Work instructions:
Copy each of the records below verbatim, line for line.

Records for the exercise:

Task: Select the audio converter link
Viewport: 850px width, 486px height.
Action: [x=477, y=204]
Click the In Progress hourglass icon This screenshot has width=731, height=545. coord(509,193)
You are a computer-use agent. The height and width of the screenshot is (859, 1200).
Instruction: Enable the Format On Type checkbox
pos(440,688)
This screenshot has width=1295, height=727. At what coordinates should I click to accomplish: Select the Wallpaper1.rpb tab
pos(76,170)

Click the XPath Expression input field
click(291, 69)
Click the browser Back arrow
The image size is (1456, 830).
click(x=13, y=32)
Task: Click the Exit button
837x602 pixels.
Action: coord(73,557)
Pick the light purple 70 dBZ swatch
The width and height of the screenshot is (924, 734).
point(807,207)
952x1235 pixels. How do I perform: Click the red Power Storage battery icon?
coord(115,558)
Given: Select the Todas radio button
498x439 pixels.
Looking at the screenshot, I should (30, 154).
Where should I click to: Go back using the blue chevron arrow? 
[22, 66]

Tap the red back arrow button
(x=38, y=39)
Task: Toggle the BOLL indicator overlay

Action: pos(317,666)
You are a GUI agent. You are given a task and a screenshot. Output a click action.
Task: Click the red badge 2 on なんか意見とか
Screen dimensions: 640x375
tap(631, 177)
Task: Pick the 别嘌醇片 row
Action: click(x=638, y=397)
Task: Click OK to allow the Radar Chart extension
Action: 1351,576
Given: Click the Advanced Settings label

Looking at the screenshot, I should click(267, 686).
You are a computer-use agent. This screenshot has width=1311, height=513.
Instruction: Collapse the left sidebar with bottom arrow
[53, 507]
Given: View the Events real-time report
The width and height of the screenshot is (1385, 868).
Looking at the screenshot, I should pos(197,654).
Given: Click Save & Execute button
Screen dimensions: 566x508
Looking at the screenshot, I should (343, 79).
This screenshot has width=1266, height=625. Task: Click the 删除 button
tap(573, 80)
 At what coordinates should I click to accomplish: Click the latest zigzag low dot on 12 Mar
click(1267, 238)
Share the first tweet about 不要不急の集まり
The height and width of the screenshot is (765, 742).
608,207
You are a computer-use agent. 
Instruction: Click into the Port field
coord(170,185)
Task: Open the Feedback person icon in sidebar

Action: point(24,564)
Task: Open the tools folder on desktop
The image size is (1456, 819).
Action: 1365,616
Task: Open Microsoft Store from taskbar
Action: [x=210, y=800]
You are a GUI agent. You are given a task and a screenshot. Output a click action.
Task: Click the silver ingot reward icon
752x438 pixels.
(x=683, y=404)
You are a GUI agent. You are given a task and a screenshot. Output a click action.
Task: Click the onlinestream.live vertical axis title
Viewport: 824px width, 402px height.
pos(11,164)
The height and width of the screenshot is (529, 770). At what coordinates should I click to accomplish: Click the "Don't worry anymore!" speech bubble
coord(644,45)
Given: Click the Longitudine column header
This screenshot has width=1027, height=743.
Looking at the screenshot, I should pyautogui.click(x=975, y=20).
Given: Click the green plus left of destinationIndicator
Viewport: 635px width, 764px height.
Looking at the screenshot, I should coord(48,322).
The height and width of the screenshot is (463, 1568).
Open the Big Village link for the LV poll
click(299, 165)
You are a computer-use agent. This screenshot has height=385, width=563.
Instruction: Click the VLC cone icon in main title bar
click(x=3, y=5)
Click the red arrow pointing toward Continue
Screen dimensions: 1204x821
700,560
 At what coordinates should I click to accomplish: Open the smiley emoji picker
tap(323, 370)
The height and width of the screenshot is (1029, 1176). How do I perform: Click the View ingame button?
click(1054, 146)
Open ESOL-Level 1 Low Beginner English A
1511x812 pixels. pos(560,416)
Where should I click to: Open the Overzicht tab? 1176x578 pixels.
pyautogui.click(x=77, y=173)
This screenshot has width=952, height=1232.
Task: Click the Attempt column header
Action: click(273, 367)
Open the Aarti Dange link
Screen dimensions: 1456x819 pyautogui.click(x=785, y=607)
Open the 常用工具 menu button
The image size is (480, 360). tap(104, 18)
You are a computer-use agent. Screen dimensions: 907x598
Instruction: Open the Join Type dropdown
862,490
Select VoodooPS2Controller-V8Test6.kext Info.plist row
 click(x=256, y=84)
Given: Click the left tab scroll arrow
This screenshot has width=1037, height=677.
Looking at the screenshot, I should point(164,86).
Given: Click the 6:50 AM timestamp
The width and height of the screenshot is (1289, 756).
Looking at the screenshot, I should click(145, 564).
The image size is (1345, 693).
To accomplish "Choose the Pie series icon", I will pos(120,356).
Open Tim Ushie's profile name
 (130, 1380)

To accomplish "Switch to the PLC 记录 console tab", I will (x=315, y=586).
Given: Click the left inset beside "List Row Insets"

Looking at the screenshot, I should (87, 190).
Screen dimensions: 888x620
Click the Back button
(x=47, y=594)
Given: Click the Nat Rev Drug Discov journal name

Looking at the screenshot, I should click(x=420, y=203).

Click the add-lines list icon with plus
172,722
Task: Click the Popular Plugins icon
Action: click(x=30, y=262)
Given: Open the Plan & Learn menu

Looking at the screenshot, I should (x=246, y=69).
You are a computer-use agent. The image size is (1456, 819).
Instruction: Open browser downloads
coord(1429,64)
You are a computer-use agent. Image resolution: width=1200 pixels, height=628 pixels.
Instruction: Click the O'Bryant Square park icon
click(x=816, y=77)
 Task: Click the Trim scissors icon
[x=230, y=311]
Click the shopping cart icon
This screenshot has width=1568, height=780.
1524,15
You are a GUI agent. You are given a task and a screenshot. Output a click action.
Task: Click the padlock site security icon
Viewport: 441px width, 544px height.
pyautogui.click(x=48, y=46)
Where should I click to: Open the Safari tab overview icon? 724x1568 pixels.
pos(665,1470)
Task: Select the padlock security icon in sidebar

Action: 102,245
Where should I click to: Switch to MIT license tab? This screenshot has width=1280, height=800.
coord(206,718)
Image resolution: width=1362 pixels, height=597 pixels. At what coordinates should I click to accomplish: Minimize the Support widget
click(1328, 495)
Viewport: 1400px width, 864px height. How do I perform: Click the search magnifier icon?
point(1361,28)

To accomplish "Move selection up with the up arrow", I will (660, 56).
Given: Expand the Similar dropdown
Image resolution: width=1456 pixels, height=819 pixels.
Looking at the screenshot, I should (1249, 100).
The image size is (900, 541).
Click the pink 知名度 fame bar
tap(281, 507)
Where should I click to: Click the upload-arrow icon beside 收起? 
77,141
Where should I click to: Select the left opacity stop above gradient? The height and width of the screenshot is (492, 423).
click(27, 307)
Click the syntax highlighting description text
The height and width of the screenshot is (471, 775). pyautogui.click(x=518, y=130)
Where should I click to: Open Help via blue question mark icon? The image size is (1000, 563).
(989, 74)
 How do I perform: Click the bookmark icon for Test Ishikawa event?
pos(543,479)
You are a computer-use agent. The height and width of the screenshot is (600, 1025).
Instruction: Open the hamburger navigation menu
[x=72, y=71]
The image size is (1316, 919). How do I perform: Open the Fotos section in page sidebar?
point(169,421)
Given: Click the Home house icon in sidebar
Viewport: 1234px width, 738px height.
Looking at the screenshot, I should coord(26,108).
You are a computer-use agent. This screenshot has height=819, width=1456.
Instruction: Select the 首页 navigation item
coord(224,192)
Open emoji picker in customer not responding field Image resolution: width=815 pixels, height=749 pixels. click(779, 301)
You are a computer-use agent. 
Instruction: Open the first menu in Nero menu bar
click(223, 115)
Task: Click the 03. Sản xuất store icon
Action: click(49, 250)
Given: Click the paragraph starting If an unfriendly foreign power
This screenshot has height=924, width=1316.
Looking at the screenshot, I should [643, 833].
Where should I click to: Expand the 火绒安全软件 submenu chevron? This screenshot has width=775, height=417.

Response below:
Task: Select the audio converter link
Viewport: 850px width, 486px height.
Action: [x=477, y=204]
Click the In Progress hourglass icon This screenshot has width=731, height=545. coord(509,193)
You are a computer-use agent. The height and width of the screenshot is (859, 1200).
Instruction: Enable the Format On Type checkbox
pos(440,688)
This screenshot has width=1295, height=727. At what coordinates should I click to accomplish: Select the Wallpaper1.rpb tab
pos(76,170)

Click the XPath Expression input field
click(291, 69)
Click the browser Back arrow
The image size is (1456, 830).
click(x=13, y=32)
Task: Click the Exit button
837x602 pixels.
Action: coord(73,557)
Pick the light purple 70 dBZ swatch
The width and height of the screenshot is (924, 734).
point(807,207)
952x1235 pixels. How do I perform: Click the red Power Storage battery icon?
coord(115,558)
Given: Select the Todas radio button
498x439 pixels.
Looking at the screenshot, I should (30, 154).
Where should I click to: Go back using the blue chevron arrow? 
[22, 66]

Tap the red back arrow button
(x=38, y=39)
Task: Toggle the BOLL indicator overlay

Action: pos(317,666)
You are a GUI agent. You are given a task and a screenshot. Output a click action.
Task: Click the red badge 2 on なんか意見とか
Screen dimensions: 640x375
tap(631, 177)
Task: Pick the 别嘌醇片 row
Action: click(x=638, y=397)
Task: Click OK to allow the Radar Chart extension
Action: 1351,576
Given: Click the Advanced Settings label

Looking at the screenshot, I should click(267, 686).
You are a computer-use agent. This screenshot has width=1311, height=513.
Instruction: Collapse the left sidebar with bottom arrow
[53, 507]
Given: View the Events real-time report
The width and height of the screenshot is (1385, 868).
Looking at the screenshot, I should pos(197,654).
Given: Click Save & Execute button
Screen dimensions: 566x508
Looking at the screenshot, I should (343, 79).
This screenshot has width=1266, height=625. Task: Click the 删除 button
tap(573, 80)
 At what coordinates should I click to accomplish: Click the latest zigzag low dot on 12 Mar
click(1267, 238)
Share the first tweet about 不要不急の集まり
The height and width of the screenshot is (765, 742).
608,207
You are a computer-use agent. 
Instruction: Click into the Port field
coord(170,185)
Task: Open the Feedback person icon in sidebar

Action: point(24,564)
Task: Open the tools folder on desktop
The image size is (1456, 819).
Action: 1365,616
Task: Open Microsoft Store from taskbar
Action: [x=210, y=800]
You are a GUI agent. You are given a task and a screenshot. Output a click action.
Task: Click the silver ingot reward icon
752x438 pixels.
(x=683, y=404)
You are a GUI agent. You are given a task and a screenshot. Output a click action.
Task: Click the onlinestream.live vertical axis title
Viewport: 824px width, 402px height.
pos(11,164)
The height and width of the screenshot is (529, 770). At what coordinates should I click to accomplish: Click the "Don't worry anymore!" speech bubble
coord(644,45)
Given: Click the Longitudine column header
This screenshot has width=1027, height=743.
Looking at the screenshot, I should pyautogui.click(x=975, y=20).
Given: Click the green plus left of destinationIndicator
Viewport: 635px width, 764px height.
Looking at the screenshot, I should coord(48,322).
The height and width of the screenshot is (463, 1568).
Open the Big Village link for the LV poll
click(299, 165)
You are a computer-use agent. This screenshot has height=385, width=563.
Instruction: Click the VLC cone icon in main title bar
click(x=3, y=5)
Click the red arrow pointing toward Continue
Screen dimensions: 1204x821
700,560
 At what coordinates should I click to accomplish: Open the smiley emoji picker
tap(323, 370)
The height and width of the screenshot is (1029, 1176). How do I perform: Click the View ingame button?
click(1054, 146)
Open ESOL-Level 1 Low Beginner English A
1511x812 pixels. pos(560,416)
Where should I click to: Open the Overzicht tab? 1176x578 pixels.
pyautogui.click(x=77, y=173)
This screenshot has width=952, height=1232.
Task: Click the Attempt column header
Action: click(273, 367)
Open the Aarti Dange link
Screen dimensions: 1456x819 pyautogui.click(x=785, y=607)
Open the 常用工具 menu button
The image size is (480, 360). tap(104, 18)
You are a computer-use agent. Screen dimensions: 907x598
Instruction: Open the Join Type dropdown
862,490
Select VoodooPS2Controller-V8Test6.kext Info.plist row
 click(x=256, y=84)
Given: Click the left tab scroll arrow
This screenshot has width=1037, height=677.
Looking at the screenshot, I should point(164,86).
Given: Click the 6:50 AM timestamp
The width and height of the screenshot is (1289, 756).
Looking at the screenshot, I should click(145, 564).
The image size is (1345, 693).
To accomplish "Choose the Pie series icon", I will pos(120,356).
Open Tim Ushie's profile name
 (130, 1380)

To accomplish "Switch to the PLC 记录 console tab", I will (x=315, y=586).
Given: Click the left inset beside "List Row Insets"

Looking at the screenshot, I should (87, 190).
Screen dimensions: 888x620
Click the Back button
(x=47, y=594)
Given: Click the Nat Rev Drug Discov journal name

Looking at the screenshot, I should click(x=420, y=203).

Click the add-lines list icon with plus
172,722
Task: Click the Popular Plugins icon
Action: click(x=30, y=262)
Given: Open the Plan & Learn menu

Looking at the screenshot, I should (x=246, y=69).
You are a computer-use agent. The image size is (1456, 819).
Instruction: Open browser downloads
coord(1429,64)
You are a computer-use agent. Image resolution: width=1200 pixels, height=628 pixels.
Instruction: Click the O'Bryant Square park icon
click(x=816, y=77)
 Task: Click the Trim scissors icon
[x=230, y=311]
Click the shopping cart icon
This screenshot has width=1568, height=780.
1524,15
You are a GUI agent. You are given a task and a screenshot. Output a click action.
Task: Click the padlock site security icon
Viewport: 441px width, 544px height.
pyautogui.click(x=48, y=46)
Where should I click to: Open the Safari tab overview icon? 724x1568 pixels.
pos(665,1470)
Task: Select the padlock security icon in sidebar

Action: 102,245
Where should I click to: Switch to MIT license tab? This screenshot has width=1280, height=800.
coord(206,718)
Image resolution: width=1362 pixels, height=597 pixels. At what coordinates should I click to accomplish: Minimize the Support widget
click(1328, 495)
Viewport: 1400px width, 864px height. How do I perform: Click the search magnifier icon?
point(1361,28)

To accomplish "Move selection up with the up arrow", I will (660, 56).
Given: Expand the Similar dropdown
Image resolution: width=1456 pixels, height=819 pixels.
Looking at the screenshot, I should (1249, 100).
The image size is (900, 541).
Click the pink 知名度 fame bar
tap(281, 507)
Where should I click to: Click the upload-arrow icon beside 收起? 
77,141
Where should I click to: Select the left opacity stop above gradient? The height and width of the screenshot is (492, 423).
click(27, 307)
Click the syntax highlighting description text
The height and width of the screenshot is (471, 775). pyautogui.click(x=518, y=130)
Where should I click to: Open Help via blue question mark icon? The image size is (1000, 563).
(989, 74)
 How do I perform: Click the bookmark icon for Test Ishikawa event?
pos(543,479)
You are a computer-use agent. The height and width of the screenshot is (600, 1025).
Instruction: Open the hamburger navigation menu
[x=72, y=71]
The image size is (1316, 919). How do I perform: Open the Fotos section in page sidebar?
point(169,421)
Given: Click the Home house icon in sidebar
Viewport: 1234px width, 738px height.
Looking at the screenshot, I should coord(26,108).
You are a computer-use agent. This screenshot has height=819, width=1456.
Instruction: Select the 首页 navigation item
coord(224,192)
Open emoji picker in customer not responding field Image resolution: width=815 pixels, height=749 pixels. click(779, 301)
You are a computer-use agent. 
Instruction: Open the first menu in Nero menu bar
click(223, 115)
Task: Click the 03. Sản xuất store icon
Action: click(49, 250)
Given: Click the paragraph starting If an unfriendly foreign power
This screenshot has height=924, width=1316.
Looking at the screenshot, I should [643, 833].
Where should I click to: Expand the 火绒安全软件 submenu chevron? This screenshot has width=775, height=417.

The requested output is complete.